August 16, 2013
Even worse, Papa then started to write ambivalent love letters to Sara Murphy—was it real friendship or pure lust?—hinting at Gerald’s ambivalent sexuality. However much I worship Papa, this pissed me off. Gerald was not homosexual but had suggested in letters to Archibald MacLeish and to his own wife that there was a “weakness” in his sexuality: “I am not into savage sex.…” In other words, unlike Mussolini, he wouldn’t grab a woman, shove her up against a wall, and ravish her standing up. Although I’m not an expert, I don’t think his inability to screw a woman against a wall makes one a homo. Gerald had defined tragedy as a fear of life—and Papa pounced on that definition in one of his letters to Sara. But Sara didn’t bite—unlike the six-foot sailfish we caught just off Kyparissi that we hauled on deck and was mercifully killed by the crew instantly. We dined on it that evening.
My interpretation of Gerald’s letters and his fears were not those of Papa, but those of an artist. His impersonal precision of a watch, an engine room, or a liner’s smokestack shocked even the modernists of the time. Gerald, like Scott Fitzgerald, was evoking the past with a resonance of the new and mechanical. The cult of the machine was very American and it fit Gerald perfectly. His canvasses were large, almost billboard-like. Only four remain, which is a tragedy.

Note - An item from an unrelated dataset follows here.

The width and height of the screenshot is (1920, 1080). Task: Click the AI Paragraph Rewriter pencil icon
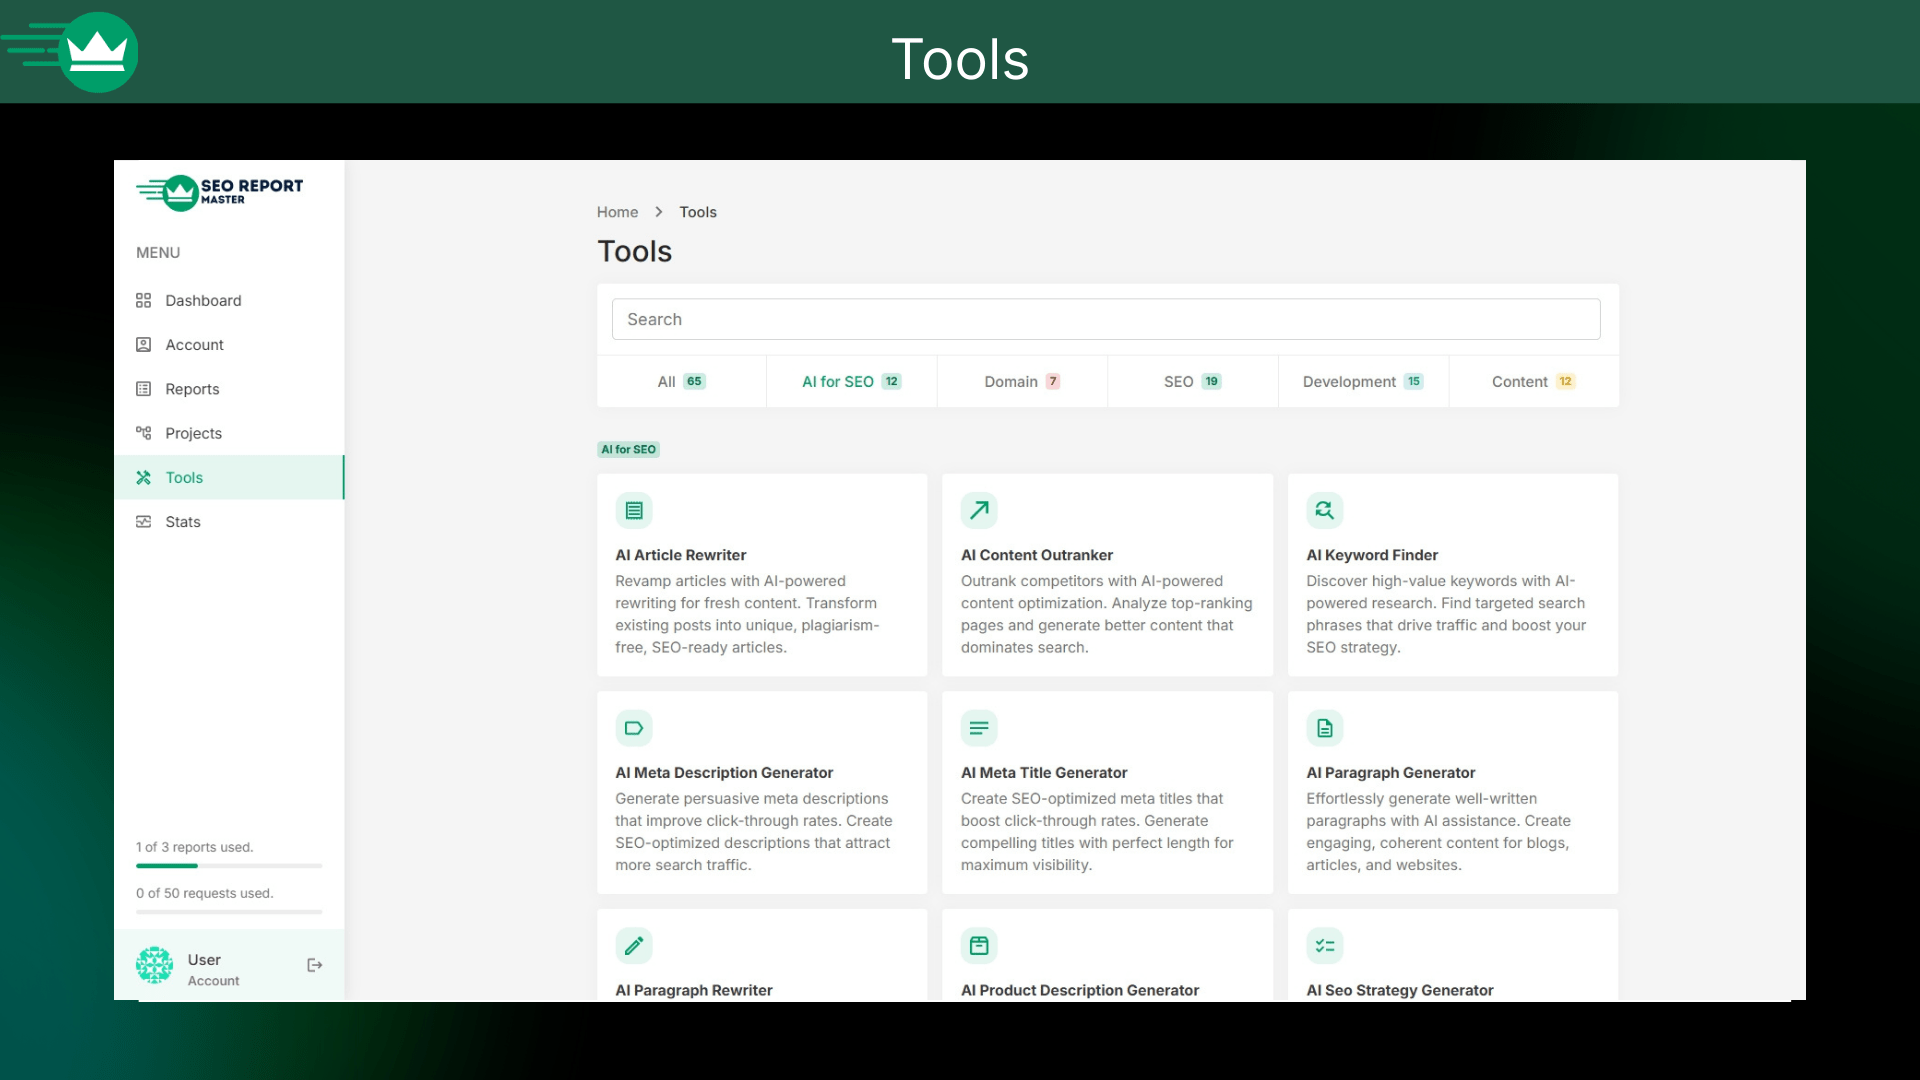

But back to the present. Someone onboard said that there was no unhappy love before people had sex. It sounded profound but was merely a thrown-up remark with no meaning. I said the real tragedy of Greece is that no one ever learns anything from the past. Journalism is as yellow as before, just as corrupt as before, and just as inaccurate. We wallow in lies like the Arabs do, but unlike them we call ourselves Europeans. We are nothing of the kind. The only thing we inherited from the ancient ones is envy. We have no Pericles, no Miltiades, no Themistocles, but plenty of Alcibiadeses. We lie and lie to cover up our lies, but then we write that we are like our ancestors, which is the greatest lie of all.
(P.S.: I enclose a pic of the fish I caught so you won’t think I’m a liar like the rest of my countrymen.)